Abstract

The New Deal, in ushering in a political revolution in the United States during the 1930s, stimulated both adulatory praise and strident dissent. Political polarization was the rule of the day. Much has been written about Communists, Socialists, Farmer-Laborites, Progressives, and the movements spawned by such leaders as Huey Long, Father Charles Coughlin, and Dr. Francis Townsend on the left; less work has been done on congressional Republicans, journalists such as Robert McCormick, and groups such as the American Liberty League on the right. Jean Choate, in analyzing seven different, but somewhat overlapping, farm groups that opposed New Deal farm programs, delves into an important area of government operations that has been relatively neglected—the politics of agricultural policy. This interesting study draws upon farm publications, interviews, secondary sources, and especially the papers of farm groups and participants in the debate such as Milo Reno, John Simpson, Elmer Thomas, and President Franklin D. Roosevelt. The organizations spotlighted are the Missouri Farmers Association, the Farmers Union, the Farmers Holiday Association, the Farmers Independence Council, the National Farmers Process Tax Recovery Association, the Corn Belt Liberty League, and the Farmers Guild.

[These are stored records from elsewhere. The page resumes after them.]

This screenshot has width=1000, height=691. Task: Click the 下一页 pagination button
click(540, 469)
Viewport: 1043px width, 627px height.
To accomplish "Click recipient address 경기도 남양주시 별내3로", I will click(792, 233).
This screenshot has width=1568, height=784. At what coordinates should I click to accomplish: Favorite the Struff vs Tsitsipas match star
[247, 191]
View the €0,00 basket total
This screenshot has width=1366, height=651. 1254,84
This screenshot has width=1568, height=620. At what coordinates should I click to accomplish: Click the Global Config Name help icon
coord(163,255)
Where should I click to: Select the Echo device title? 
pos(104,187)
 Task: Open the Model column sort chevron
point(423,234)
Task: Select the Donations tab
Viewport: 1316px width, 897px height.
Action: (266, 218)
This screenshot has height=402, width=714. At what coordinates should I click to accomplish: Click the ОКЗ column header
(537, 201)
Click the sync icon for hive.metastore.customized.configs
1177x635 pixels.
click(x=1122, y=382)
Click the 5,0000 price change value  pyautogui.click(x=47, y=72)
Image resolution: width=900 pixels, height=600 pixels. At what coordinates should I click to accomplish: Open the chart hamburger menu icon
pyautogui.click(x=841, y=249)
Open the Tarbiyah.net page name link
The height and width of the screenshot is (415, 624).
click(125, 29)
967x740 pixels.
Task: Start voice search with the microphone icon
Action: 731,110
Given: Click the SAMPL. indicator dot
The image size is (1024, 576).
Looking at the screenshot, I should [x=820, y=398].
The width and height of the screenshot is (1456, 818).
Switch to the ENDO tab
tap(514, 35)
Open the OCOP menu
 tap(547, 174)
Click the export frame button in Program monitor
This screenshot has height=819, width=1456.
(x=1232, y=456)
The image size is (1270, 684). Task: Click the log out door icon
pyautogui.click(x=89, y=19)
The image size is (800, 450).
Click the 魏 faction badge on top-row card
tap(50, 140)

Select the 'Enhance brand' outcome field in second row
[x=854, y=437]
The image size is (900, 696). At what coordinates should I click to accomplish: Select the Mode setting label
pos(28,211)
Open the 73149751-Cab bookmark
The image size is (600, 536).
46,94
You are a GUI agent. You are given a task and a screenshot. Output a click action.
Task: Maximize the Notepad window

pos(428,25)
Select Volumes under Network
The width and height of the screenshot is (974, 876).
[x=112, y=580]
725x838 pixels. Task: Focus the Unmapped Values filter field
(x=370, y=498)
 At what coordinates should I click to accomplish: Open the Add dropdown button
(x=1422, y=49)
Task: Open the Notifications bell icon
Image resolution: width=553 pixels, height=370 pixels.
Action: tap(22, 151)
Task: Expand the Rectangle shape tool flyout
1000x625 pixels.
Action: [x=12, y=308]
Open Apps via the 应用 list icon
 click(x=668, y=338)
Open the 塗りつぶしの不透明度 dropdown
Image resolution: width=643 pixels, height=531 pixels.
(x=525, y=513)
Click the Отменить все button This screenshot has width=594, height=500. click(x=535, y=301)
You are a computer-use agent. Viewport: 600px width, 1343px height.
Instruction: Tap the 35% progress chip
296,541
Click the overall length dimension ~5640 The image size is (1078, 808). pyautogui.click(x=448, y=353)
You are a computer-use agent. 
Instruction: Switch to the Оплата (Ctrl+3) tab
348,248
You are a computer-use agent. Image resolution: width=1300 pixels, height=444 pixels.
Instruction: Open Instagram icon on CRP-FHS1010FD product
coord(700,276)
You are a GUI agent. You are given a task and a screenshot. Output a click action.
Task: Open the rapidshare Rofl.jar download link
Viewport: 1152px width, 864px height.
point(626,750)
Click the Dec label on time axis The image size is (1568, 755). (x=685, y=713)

Some of these criticized the New Deal for not going far enough in promoting agricultural recovery, some for going too far in the way of regulation and coercion. Several groups and their leaders began as hopeful supporters of the New Deal before exiting the fold; others, such as the Farmers Independence Council, which had close connections to the American Liberty League, were conservative in orientation and anti—New Deal from the start. John Simpson of the Farmers Union and Milo Reno, leader of the Farmers Holiday Association, supported the New Deal in the beginning but grew disenchanted when Roosevelt and Secretary of Agriculture Henry Wallace rejected the idea that government guarantee farmers their “cost of production.”